Hoffer pitched for the Pittsburgh Pirates for a couple of seasons, but was sidelined with injuries and typhoid fever.
In 1900, Hoffer moved to the new American League’s Cleveland Bluebirds. He pitched the first American League game April 24, 1901, against the Chicago White Sox, which Cleveland lost, 8-2. All the other American League games that day had been rained out.
Hoffer’s final game as a major leaguer was July 4, 1901.
Moving on
Between 1902 and 1904, Hoffer was captain and pitcher for the Des Moines Politicians, a Class A minor league team. In 1906, he was managing and pitching for the team.
In 1909, he retired from baseball and took a job with the Cedar Rapids post office.
The Cedar Rapids Republican and Times reported in1922 that Hoffer’s ball playing days “were ended when he was struck in the head a number of years ago by a pitched ball, the blow affecting the eye nerves and causing him to momentarily lose his vision at times.”
Hoffer recovered and returned to the mound sporadically. In 1914, he pitched a Knights of Pythias game between Cedar Rapids and Oskaloosa.
He became a motorman in 1922 for the Ridgewood streetcar line of the Iowa Railway & Light Co.
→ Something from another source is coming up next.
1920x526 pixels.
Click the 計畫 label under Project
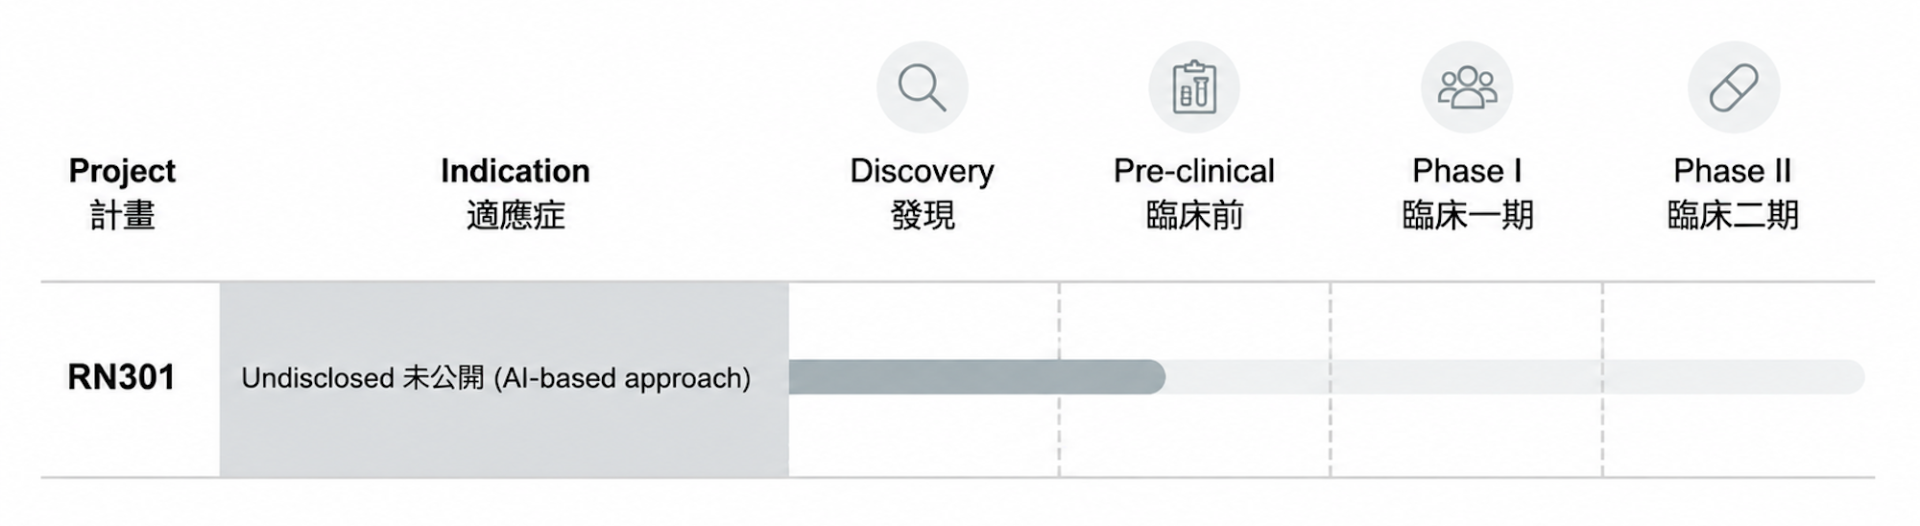pos(122,215)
While on his route in January, he picked up a copy of the Chicago Herald & Examiner and was surprised to see a photo of the 1895 championship Baltimore team that included him.
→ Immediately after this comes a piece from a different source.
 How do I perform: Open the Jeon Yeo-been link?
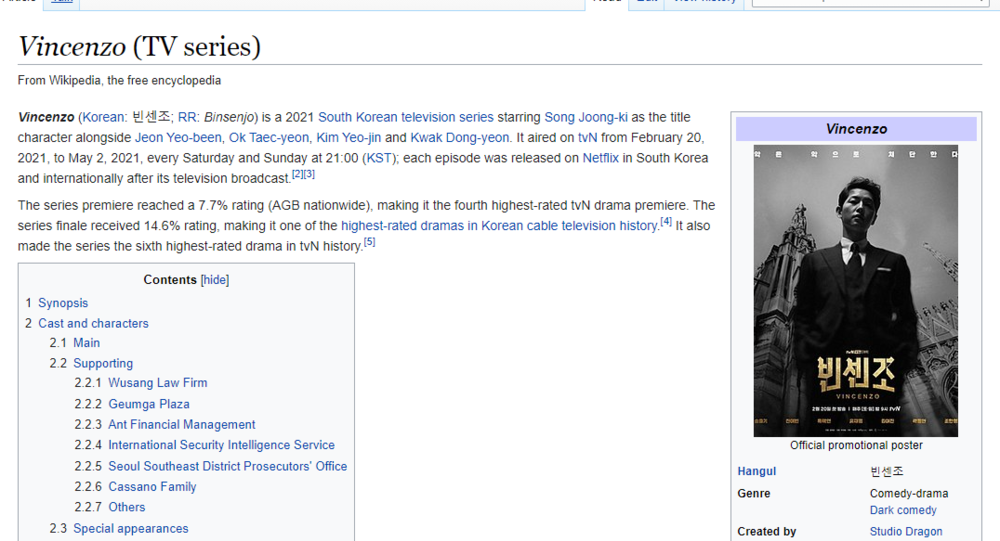pos(177,138)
Hoffer was one of the sports luminaries asked to speak at a 1937 sports night at the Hanford Post of the American Legion. “Citing the salaries in the thousands paid players and the ‘cigarette money’ he drew, Hoffer exclaimed that he had been born ‘thirty years too soon,’ ” The Gazette reported.
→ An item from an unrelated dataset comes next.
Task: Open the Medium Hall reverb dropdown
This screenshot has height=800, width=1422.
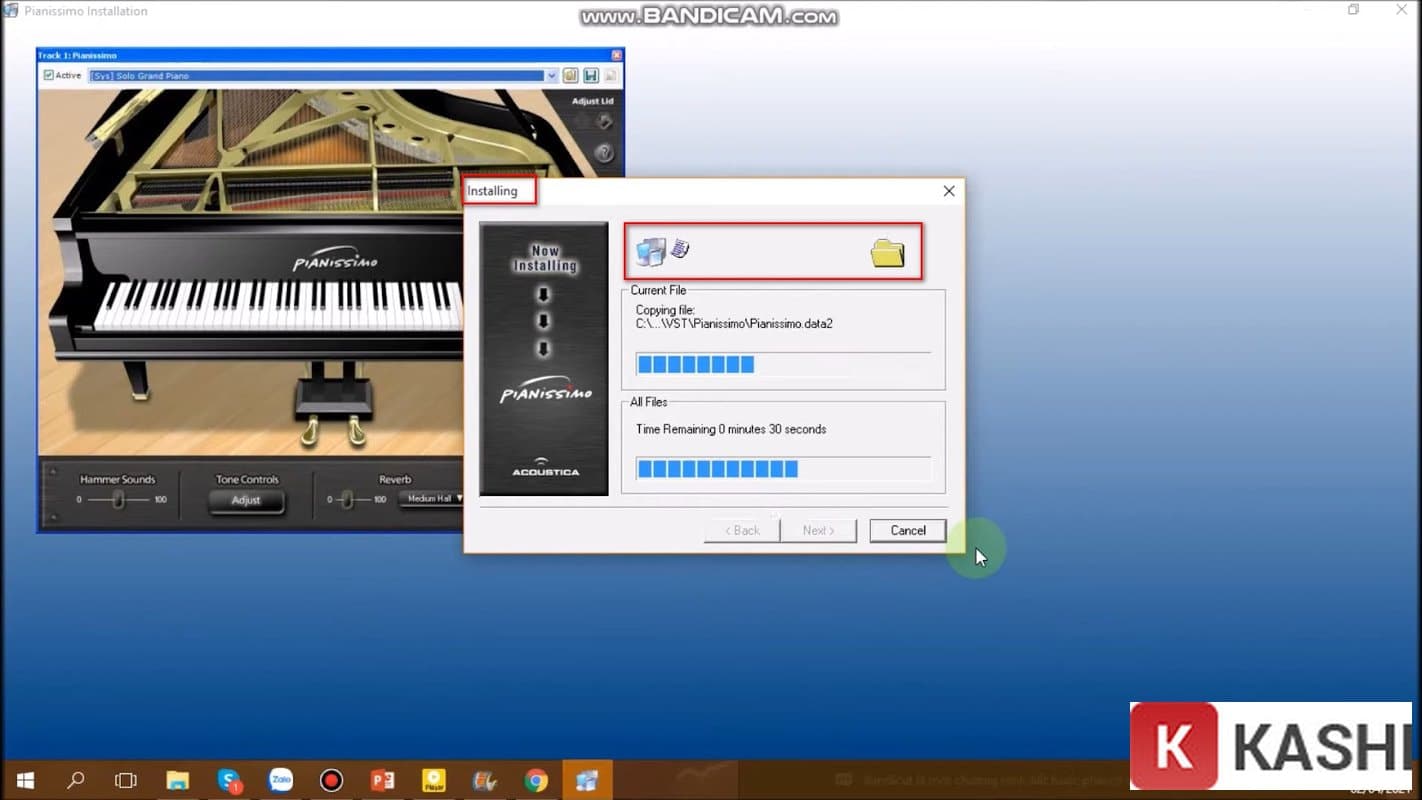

Hoffer expanded his thoughts in a June 1937 interview with Gazette reporter Leo Lucas, who reported Hoffer had reached the major league salary limit of $2,400 in his last season with Baltimore.
“Even the limit at that time would just be cigarette money for some of the players now,” Hoffer said. “There was the Temple Cup series at the close of the season played between the first- and second-place teams. Crowds of 20,000 people turned out, yet the largest cut I ever got was $312. I often wondered where the money went. It showed what little consideration was given to the players at that time. Now a World Series player gets over $6,000.”
Hoffer’s art
Few knew that Hoffer had another interest — “just a hobby,” he said — creating pen and ink drawings.
“In pen and ink drawing,” he said, “one misplaced line can change the entire appearance of a picture. I remember that this was particularly so in the case of the Charles Dana Gibson drawings. I studied them a lot just to see what made them popular.”
Occasionally, Hoffer ventured into other mediums. He used charcoal to create a self-portrait in his Baltimore Orioles uniform. He used oils to create a painting of his Baltimore locker.
When the Orioles returned to the major leagues in 1954, they beat the White Sox, 3 -1. But in all the hoopla surrounding the game, something was missing. Three of the Baltimore old-timers — Hoffer, Billy Clarke and Jimmy Doyle, who had played on the pennant-winning 1895-96 Orioles — were not there.
Hoffer, who was 84 at the time, said, “Seems funny that they are going to throw 5,000 orchids at the players during the parade, and they can’t spend a hundred dollars to bring one of us old fellows back.”
Iowa Hall of Fame
Hoffer was inducted into the Iowa Sports Hall of Fame in 1958.
Cedar Rapids Mayor Jim Meaghan, general manager of the Cedar Rapids professional baseball club before serving as mayor from 1956 through 1961, and Gazette sports writer Gus Schrader visited the 88-year-old Hoffer in January 1959, a few months before Hoffer died,
He was “spry as ever but admitting to some discomfort from a tumor,” Schrader reported. “Billy is spending the winter, as he always does, making beautiful and intricate pen drawings, talking baseball with friends and watching television.”
Hoffer attended the baseball opener at Memorial Stadium with Meaghan in May 1959. He died of cancer at Mercy Hospital on July 21.
The first line in The Gazette story about his death said, “The greatest professional baseball player Cedar Rapids ever produced is dead.”